Start of GIVEN DATA

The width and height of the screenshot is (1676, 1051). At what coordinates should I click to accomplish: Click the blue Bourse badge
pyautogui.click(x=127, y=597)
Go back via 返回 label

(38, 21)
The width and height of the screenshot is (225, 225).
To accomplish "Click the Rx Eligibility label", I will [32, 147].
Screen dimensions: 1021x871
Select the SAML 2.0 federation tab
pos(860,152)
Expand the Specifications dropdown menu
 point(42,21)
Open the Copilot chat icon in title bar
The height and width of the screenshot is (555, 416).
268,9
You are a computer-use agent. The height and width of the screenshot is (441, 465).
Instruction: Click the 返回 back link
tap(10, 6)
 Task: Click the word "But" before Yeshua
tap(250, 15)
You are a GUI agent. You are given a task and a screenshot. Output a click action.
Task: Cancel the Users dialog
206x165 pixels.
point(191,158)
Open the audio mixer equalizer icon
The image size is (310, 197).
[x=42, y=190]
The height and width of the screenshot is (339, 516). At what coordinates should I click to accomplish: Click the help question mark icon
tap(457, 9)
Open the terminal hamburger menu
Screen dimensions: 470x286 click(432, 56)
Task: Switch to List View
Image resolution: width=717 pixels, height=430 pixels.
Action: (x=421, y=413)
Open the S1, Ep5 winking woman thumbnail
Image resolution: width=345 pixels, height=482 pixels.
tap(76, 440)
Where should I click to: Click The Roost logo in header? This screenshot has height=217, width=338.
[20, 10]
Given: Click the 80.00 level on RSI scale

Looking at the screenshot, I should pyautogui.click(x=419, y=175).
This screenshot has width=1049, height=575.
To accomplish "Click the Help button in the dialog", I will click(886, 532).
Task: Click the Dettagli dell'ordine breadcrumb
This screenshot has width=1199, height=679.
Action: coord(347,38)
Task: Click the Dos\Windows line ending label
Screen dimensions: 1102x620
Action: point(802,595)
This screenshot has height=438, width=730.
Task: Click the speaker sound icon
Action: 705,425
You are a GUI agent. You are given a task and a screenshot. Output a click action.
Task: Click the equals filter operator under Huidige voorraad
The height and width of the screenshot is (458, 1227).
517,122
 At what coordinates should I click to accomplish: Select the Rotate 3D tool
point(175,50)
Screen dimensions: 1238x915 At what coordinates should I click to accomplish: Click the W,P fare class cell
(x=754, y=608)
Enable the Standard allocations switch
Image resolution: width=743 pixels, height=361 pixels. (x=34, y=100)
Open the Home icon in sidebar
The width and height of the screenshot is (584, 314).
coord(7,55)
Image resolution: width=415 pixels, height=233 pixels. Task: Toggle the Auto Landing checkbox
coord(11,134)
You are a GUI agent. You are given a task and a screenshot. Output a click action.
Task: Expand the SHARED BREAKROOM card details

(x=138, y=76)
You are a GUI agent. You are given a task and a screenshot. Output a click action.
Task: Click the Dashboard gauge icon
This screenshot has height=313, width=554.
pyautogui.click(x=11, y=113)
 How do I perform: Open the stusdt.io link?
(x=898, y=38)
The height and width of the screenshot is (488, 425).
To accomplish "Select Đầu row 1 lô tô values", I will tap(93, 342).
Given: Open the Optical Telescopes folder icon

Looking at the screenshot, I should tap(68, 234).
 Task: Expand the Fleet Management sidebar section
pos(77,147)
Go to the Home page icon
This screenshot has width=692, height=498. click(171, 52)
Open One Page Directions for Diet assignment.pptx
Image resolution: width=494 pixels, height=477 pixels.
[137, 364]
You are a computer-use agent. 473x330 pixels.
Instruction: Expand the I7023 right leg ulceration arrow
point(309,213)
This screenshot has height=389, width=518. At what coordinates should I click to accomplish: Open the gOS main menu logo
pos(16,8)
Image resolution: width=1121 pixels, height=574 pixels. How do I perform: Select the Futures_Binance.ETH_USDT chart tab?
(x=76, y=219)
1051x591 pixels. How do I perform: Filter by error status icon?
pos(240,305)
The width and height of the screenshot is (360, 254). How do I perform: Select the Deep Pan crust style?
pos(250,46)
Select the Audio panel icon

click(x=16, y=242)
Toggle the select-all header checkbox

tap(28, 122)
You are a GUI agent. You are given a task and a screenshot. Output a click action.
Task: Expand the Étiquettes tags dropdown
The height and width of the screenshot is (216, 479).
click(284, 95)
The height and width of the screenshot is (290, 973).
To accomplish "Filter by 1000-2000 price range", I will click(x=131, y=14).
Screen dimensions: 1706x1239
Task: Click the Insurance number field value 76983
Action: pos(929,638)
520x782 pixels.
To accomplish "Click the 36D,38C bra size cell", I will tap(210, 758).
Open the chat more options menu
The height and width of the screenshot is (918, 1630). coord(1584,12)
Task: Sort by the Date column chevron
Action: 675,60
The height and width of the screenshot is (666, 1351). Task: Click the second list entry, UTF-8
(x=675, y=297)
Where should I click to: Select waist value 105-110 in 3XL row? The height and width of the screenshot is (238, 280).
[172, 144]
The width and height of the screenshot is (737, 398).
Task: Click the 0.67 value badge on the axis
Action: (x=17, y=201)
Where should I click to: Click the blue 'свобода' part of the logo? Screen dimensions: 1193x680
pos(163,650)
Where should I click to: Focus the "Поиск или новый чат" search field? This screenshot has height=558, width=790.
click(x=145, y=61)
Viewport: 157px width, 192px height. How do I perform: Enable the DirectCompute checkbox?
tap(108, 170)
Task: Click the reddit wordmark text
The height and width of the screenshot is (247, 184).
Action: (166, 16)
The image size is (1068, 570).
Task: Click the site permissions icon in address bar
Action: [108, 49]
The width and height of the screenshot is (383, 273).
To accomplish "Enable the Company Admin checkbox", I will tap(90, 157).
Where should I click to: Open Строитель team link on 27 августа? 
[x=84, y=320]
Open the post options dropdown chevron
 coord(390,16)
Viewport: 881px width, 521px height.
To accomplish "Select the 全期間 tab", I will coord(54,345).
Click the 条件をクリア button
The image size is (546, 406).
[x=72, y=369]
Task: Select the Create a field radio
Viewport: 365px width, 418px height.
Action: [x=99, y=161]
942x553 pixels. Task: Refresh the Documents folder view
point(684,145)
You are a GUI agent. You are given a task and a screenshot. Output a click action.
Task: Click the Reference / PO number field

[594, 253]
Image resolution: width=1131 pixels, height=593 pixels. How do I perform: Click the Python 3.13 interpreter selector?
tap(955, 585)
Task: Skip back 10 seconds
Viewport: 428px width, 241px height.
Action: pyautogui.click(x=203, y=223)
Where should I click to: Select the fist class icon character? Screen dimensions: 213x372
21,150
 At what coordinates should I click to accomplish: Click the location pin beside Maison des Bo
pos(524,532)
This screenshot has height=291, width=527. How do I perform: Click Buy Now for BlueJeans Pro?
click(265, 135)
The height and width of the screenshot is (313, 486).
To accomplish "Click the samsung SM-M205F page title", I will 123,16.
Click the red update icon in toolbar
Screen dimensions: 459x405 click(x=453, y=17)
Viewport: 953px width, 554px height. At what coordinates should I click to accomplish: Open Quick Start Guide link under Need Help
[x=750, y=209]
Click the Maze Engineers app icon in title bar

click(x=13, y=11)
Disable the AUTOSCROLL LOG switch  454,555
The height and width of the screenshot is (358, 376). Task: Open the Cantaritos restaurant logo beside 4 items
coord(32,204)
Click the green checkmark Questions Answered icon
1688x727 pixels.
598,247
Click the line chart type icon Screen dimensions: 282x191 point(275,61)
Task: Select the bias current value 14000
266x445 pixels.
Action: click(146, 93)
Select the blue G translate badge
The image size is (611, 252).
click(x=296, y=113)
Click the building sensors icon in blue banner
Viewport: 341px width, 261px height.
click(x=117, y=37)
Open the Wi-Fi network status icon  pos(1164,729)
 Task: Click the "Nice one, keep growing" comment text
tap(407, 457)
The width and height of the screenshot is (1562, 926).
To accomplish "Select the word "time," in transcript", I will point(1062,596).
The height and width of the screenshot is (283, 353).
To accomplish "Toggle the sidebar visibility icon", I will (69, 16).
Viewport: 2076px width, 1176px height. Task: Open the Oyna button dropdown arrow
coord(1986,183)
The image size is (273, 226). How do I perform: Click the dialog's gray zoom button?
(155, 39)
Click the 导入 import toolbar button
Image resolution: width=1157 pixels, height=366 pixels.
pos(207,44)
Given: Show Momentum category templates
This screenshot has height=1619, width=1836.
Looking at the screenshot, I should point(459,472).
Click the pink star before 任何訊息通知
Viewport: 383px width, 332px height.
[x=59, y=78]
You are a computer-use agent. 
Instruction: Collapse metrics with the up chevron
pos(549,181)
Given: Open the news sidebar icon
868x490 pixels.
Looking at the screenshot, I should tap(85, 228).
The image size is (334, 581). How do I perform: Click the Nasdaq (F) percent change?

End of GIVEN DATA

Using the entries shown above, reproduce verbatim the lines from the line bearing "The height and width of the screenshot is (666, 1351)." to the line bearing "Task: Click the reddit wordmark text", inclusive.

## SOLUTION FOR THIS PROBLEM
The height and width of the screenshot is (666, 1351). Task: Click the second list entry, UTF-8
(x=675, y=297)
Where should I click to: Select waist value 105-110 in 3XL row? The height and width of the screenshot is (238, 280).
[172, 144]
The width and height of the screenshot is (737, 398).
Task: Click the 0.67 value badge on the axis
Action: (x=17, y=201)
Where should I click to: Click the blue 'свобода' part of the logo? Screen dimensions: 1193x680
pos(163,650)
Where should I click to: Focus the "Поиск или новый чат" search field? This screenshot has height=558, width=790.
click(x=145, y=61)
Viewport: 157px width, 192px height. How do I perform: Enable the DirectCompute checkbox?
tap(108, 170)
Task: Click the reddit wordmark text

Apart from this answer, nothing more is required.